The first rock 'n' roll song was the 1951 song Rocket 88 by Jackie Brenston and the Delta Cats, an ode to the popular Oldsmobile model. The accompaniment band was led by none other than Ike Turner, long before Tina came along. Brenston was a saxophone player in Turner's band. Bill Haley's Rock Around the Clock came 4 years later.

The early years of the Memphis Recording Service featured local Black blues musicians like Little Junior Parker, Little Milton Campbell, and Little Walter Horton. All those "little" people left Phillips longing for some BIG names. He recorded many of those artists for other labels. The local blues guys began to flee the poverty of the Delta region and migrate to Chicago where Chess Records was snapping them up. Phillips started Sun Records in 1952 with his brother Judd (later Jerry Lee Lewis' long time manager) to protect his business. He had to win a legal battle to use the name "Sun" Records which had been used by several record companies. For example, Sun Records in New York featured singer Herman Yablokoff singing the popular 1950 song Papirossen (cigarettes) in Yiddish. When that company went defunct, Phillips' company copied the design of the record label.

A successful recording was done by a group of inmates at the Nashville State Penitentiary who called themselves the "Prisonaires". For obvious reasons they couldn't come into the studio, so Phillips had to travel to the prison. Their lead singer, Johnny Bragg wrote Just Walkin' in the Rain which became an R & B hit. In 1956, singer Johnnie Ray covered the song making it a megahit which Ray performed on the Ed Sullivan Show.

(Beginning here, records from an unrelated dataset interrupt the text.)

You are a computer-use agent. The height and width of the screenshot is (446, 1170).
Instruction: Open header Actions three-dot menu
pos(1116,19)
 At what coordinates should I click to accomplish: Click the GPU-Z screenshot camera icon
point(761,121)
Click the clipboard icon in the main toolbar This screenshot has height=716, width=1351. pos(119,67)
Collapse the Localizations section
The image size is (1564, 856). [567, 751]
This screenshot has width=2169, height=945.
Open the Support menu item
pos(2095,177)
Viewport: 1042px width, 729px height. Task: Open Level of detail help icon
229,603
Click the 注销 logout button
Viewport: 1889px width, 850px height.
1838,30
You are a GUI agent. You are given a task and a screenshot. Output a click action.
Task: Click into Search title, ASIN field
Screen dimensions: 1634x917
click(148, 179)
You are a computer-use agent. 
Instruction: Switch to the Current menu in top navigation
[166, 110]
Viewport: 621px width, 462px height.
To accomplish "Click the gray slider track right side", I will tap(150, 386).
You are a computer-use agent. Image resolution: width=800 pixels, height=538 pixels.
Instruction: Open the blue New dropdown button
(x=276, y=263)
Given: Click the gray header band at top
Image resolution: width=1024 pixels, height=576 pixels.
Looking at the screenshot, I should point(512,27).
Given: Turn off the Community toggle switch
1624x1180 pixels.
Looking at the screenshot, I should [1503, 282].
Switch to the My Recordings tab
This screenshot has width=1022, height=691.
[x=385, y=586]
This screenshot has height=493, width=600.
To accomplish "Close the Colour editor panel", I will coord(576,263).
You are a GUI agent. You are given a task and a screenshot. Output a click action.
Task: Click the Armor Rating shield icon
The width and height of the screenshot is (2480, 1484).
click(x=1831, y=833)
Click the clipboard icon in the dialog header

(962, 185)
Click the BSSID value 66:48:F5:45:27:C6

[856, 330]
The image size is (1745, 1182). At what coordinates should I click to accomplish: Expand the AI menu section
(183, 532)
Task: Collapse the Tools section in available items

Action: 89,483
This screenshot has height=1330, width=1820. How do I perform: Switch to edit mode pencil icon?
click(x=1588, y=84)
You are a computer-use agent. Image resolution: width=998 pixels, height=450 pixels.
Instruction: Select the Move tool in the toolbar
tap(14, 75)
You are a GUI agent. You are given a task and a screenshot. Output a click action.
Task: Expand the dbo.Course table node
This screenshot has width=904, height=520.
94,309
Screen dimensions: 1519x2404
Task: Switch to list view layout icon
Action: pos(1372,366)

When Elvis came along, Phillips struck gold. He signed the "King" to a 3 year contract, and after about a year and a half, he sold the contract to RCA Records for $40,000, of which Elvis received $5,000. In retrospect, that appeared to be one of the worst business decisions in history, but a closer look reveals that it was not. Phillips didn't have the resources to promote his artist properly, and he needed the money to pay off debts. Don't shed tears for Sam Phillips. He invested some of the money with a new Memphis hotel chain named after a 1942 Bing Crosby movie called Holiday Inn and did OK for himself.

He also changed the focus from blues to "rockabilly" which was a combination of hillbilly and rock 'n' roll music. Carl Perkins recorded a No. 1 hit with Blue Suede Shoes which was also covered by Presley. Perkins was in line to be the next superstar, but a serious car accident derailed his career. He drifted into alcoholism for several years but found redemption in England, of all places, after the Beatles hit the big time. He was the "anti-Beatle" and became very popular there with people who couldn't handle the Beatles' contribution to culture.

A couple hours later, we left the studio, out of breath from the intense experience, and went down to Beale Street to make sense of all we had learned. To sit at the piano that Jerry Lee Lewis had played, to stand on the same spot with the same microphone where Elvis and Johnny Cash had recorded--that is the essence of the uniquely American musical experience.